Moore: Mariners have options to turn to if slow start continues

Apr 24, 2015, 11:47 AM | Updated: 11:52 am
Chris Taylor, healthy after breaking a bone in his wrist in spring training, could be help for the ...
Chris Taylor, healthy after breaking a bone in his wrist in spring training, could be help for the Mariners. (AP)

As the Mariners prepare to face the Twins this weekend, we still don’t know what to make of them. Will they be the team that was predicted to win the AL West and go to the World Series? Or is this 6-9 start more an indication of who they really are?

On this homestand they were fortunate to take two of three from Texas, twice rallying from five runs down to win 11-10 last Sunday, and had to hang on for a 3-2 win over Houston Wednesday night to avoid an Astros’ sweep.

The Mariners face another 6-9 team in the Twins, and they should get off to a good start Friday night with Felix Hernandez on the mound.

There’s less optimism for James Paxton Saturday and Hisashi Iwakuma on Sunday, but pitching coach Rick Waits said this week that some of the pitchers’ issues have been identified and dealt with. That’s good because Paxton and Iwakuma have a combined ERA of 15.01.

A sweep of the Twins isn’t mandatory, but it would give the Mariners the 6-3 record they hoped for when the nine-game homestand started. It would also put them at 9-9 overall and decrease the team’s chances of returning from a 10-game road trip to Texas, Houston and Anaheim with a losing record.

Iwakuma, Paxton and Taijuan Walker need to show the consistency we always see from Felix and have seen thus far from J.A. Happ. If they falter, the Mariners don’t have good options available.

Roenis Elias, who pitched well last year, has struggled in Tacoma with an 8.04 ERA, and Jordan Pries has an ERA over 9. At least left-hander Mike Montgomery, acquired from Tampa Bay for Erasmo Ramirez, could be a candidate at some point. He had an encouraging outing Thursday night, holding Albuquerque to one hit and no runs in six innings at Cheney Stadium.

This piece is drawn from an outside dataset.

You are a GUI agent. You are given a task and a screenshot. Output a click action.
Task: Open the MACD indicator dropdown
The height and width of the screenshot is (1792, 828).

There’s better competition among position players. If Logan Morrison continues to hit below .200 – and whatever you want to say about his tough luck, he has no extra-base hits – Jesus Montero could be ready to at least platoon with him at first.

I know I’ve always banged the drum for Montero no matter what, but it’s not such a crazy notion anymore. He hasn’t committed an error at first base this season, and he’s averaging .362 with a .980 OPS for Tacoma after going 2-for-4 Thursday night.

With Nelson Cruz preferring to play right field, Montero could also get time as the Mariners’ DH. Carlos Quentin, who was released by the Braves and signed by the Mariners on Wednesday, is also a possibility.

Chris Taylor is knocking at the door, too. He was in a shortstop battle with Brad Miller until he broke a bone in his wrist during a Cactus League game. Now he’s back and feeling 100 percent with Tacoma according to a Seattle Times story by Ryan Divish. He’s batting .298 with the Rainiers.

I don’t know what I’d do if I were manager Lloyd McClendon. Miller is playing well at short and hitting .298 himself. If you brought up Taylor and released Willie Bloomquist, Taylor wouldn’t get to play every day.

In left field, I’m still not sold on Dustin Ackley and Rickie Weeks, defensively or offensively. And center field’s not a season-long lock for Austin Jackson either if you ask me.

Could Franklin Gutierrez be an option? OK, I know, it’s a ridiculous thought at this point for how often he’s been hurt. But as a left fielder and a center fielder in 10 games for the Rainiers, he’s batting .362 with an OPS of .980.

I’m not saying that Jackson’s life to flying things, but Gutierrez is a better center fielder and would greatly improve the Mariners’ outfield defense – again, if healthy. Gutierrez turned 32 in February so it’s not like he’s washed up just yet.